_Short problem A_.
Output the stretch of the entries from the line containing "Given: Sort by Created Date icon" through the end of the entries as a numbered list, leaving out blank lines and any pictures.

_Supplied text_.
+ + +
# Game #42: Los Angeles Lakers (33-8) @ Washington Wizards (9-32) [1/22]



## Basel (Mar 31, 2005)

If someone wants to edit and make a better layout, go ahead. But a thread hadn't been posted yet so I wanted to get something up.


----------



## elcap15 (Aug 8, 2006)

What a rip off.

I demand original game threads!


----------



## Basel (Mar 31, 2005)

:biggrin:

I didn't feel like making one myself, so I jacked it from Lakers.com.


----------



## elcap15 (Aug 8, 2006)

Oh, I recognize that game thread anywhere


----------



## Basel (Mar 31, 2005)

> Great basketball mind and Lakers assistant coach Jim Cleamons sat down to talk about the 9-32 Washington Wizards, who wrap up their season series with the Lakers Thursday night at STAPLES Center.
> 
> Cleamons highlights the importance of establishing Andrew Bynum and Pau Gasol in the post against a team short on bigs, offers some tips on dealing with Caron Butler and Antawn Jamison and talks about Kobe Bryant’s injured hand.


----------



## Luke (Dec 7, 2008)

We got it, unfortunatly it's probobly going to be close.


----------



## Bartholomew Hunt (Mar 4, 2003)

Java!


----------



## Bartholomew Hunt (Mar 4, 2003)

It is amazing how quickly Ariza went from having absolutely no jumpshot at all to having a respectable shot.
+ + +
_Short problem B_.
In the game thread, which Lakers assistant coach sat down to talk about the Washington Wizards?

_Exercise data_.
+ + +
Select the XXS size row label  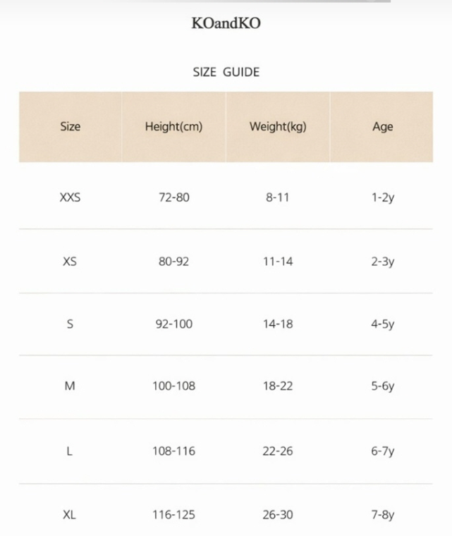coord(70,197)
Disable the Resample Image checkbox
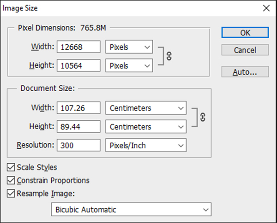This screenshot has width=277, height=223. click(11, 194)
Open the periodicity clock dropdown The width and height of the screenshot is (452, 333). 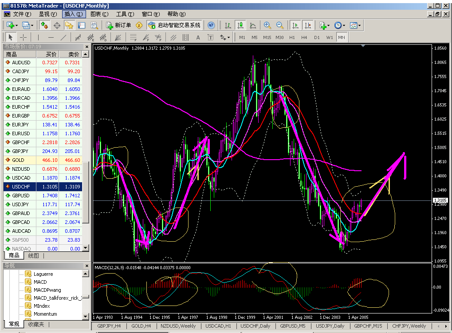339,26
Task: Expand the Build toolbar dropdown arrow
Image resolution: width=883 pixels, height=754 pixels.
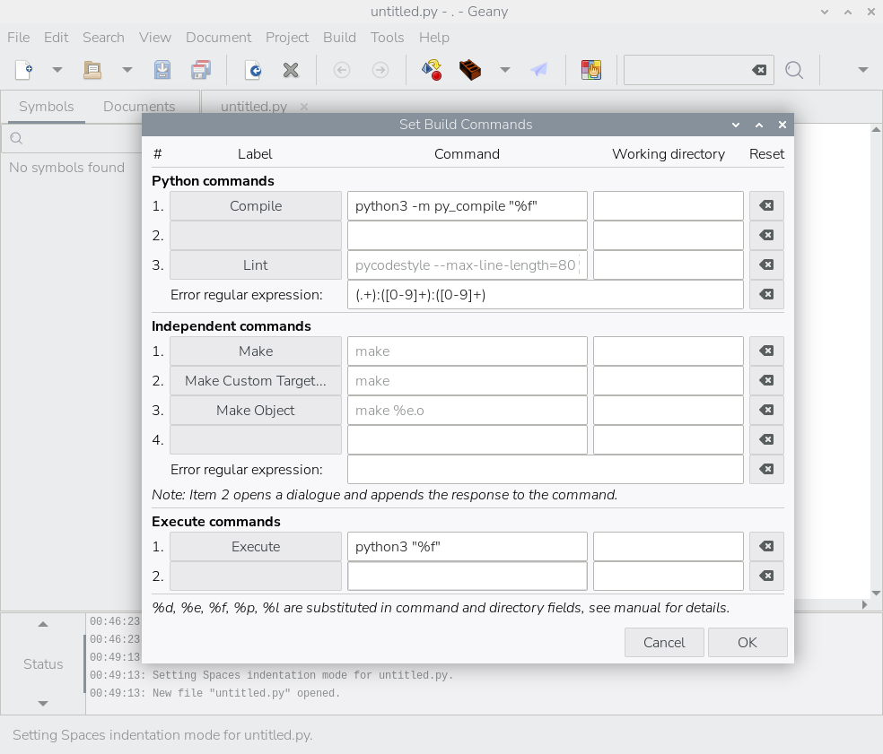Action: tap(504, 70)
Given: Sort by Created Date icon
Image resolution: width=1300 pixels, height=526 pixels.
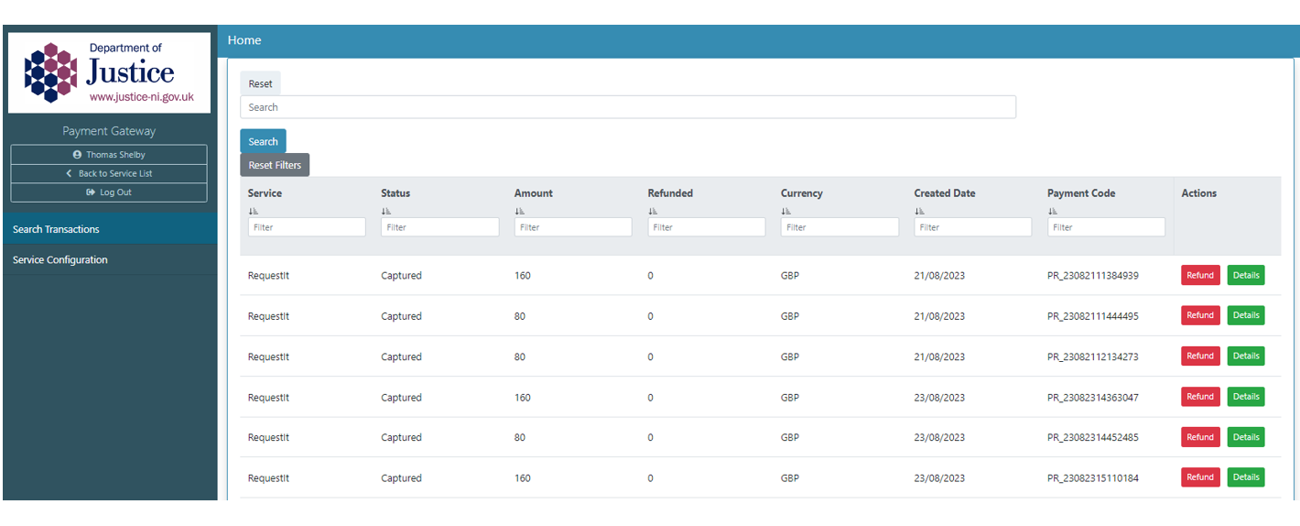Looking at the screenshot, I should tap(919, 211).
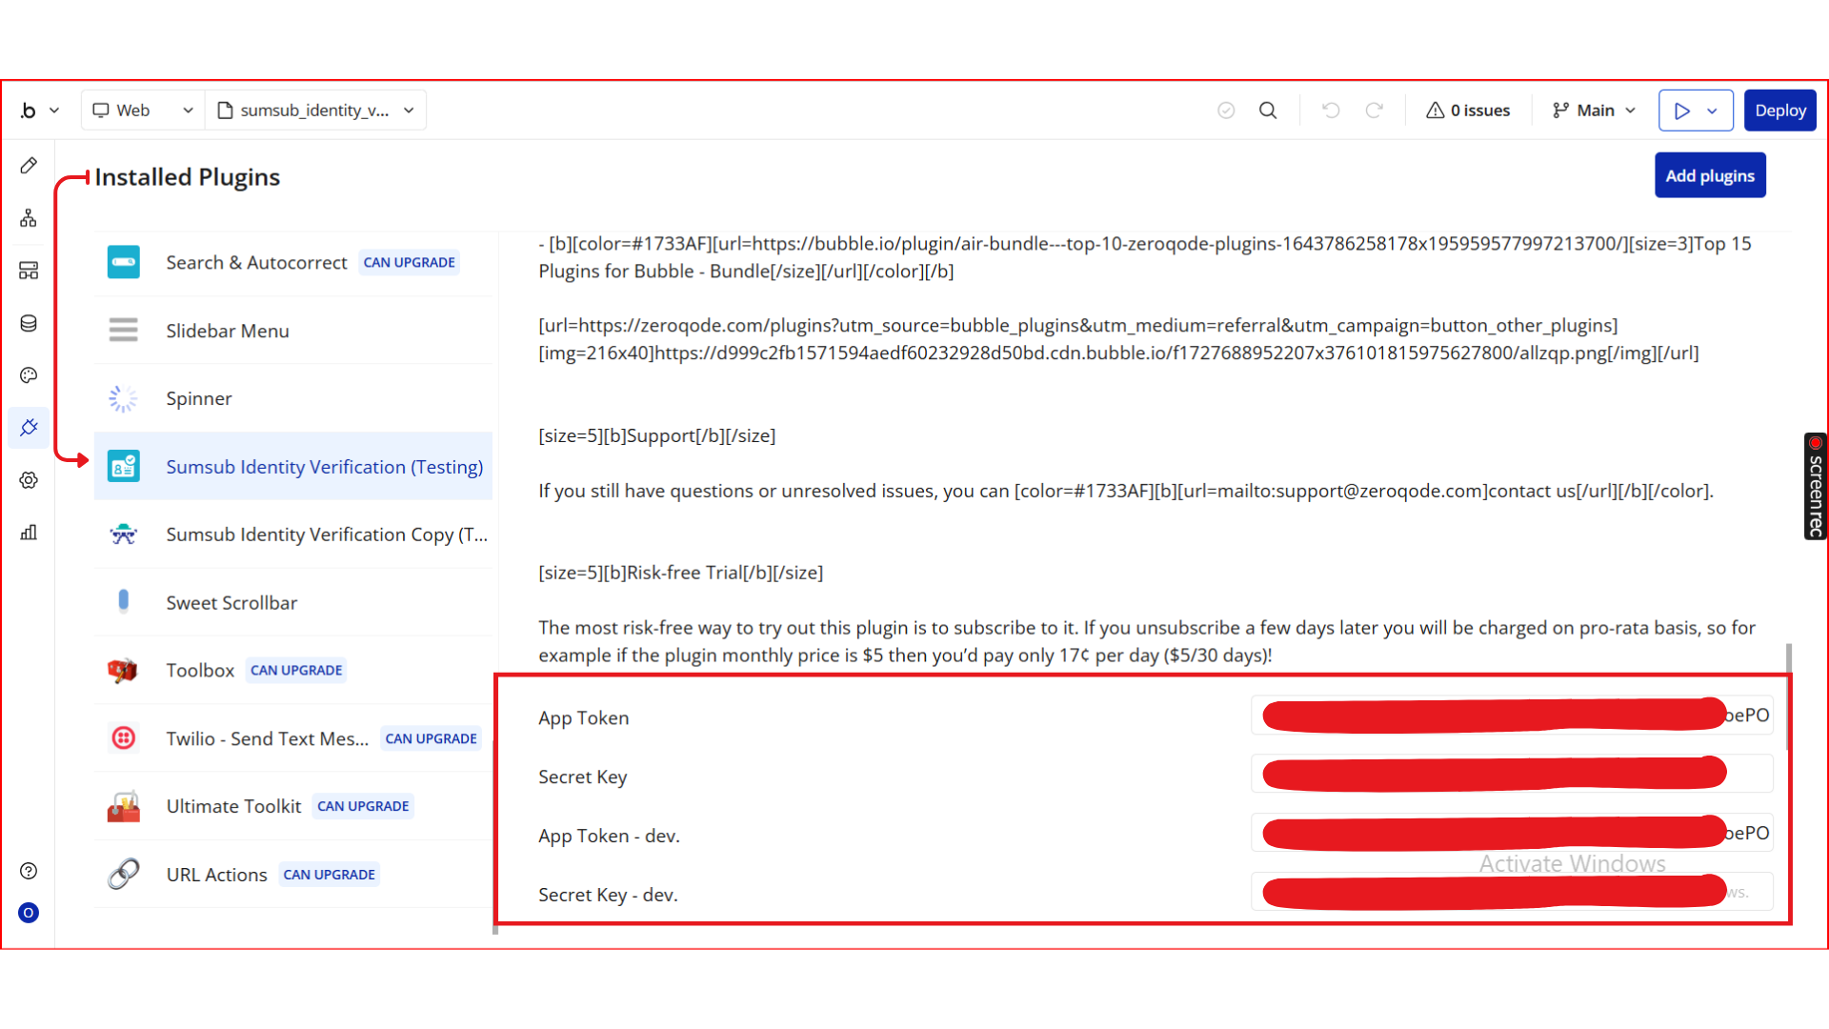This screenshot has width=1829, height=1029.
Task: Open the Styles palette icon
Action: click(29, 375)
+ + +
_Worked answer A_.
1. Given: Sort by Created Date icon
2. Image resolution: width=1300 pixels, height=526 pixels.
3. Looking at the screenshot, I should tap(919, 211).
4. This screenshot has width=1829, height=1029.
5. Task: Open the Styles palette icon
6. Action: click(29, 375)

_Worked answer B_.
Jim Cleamons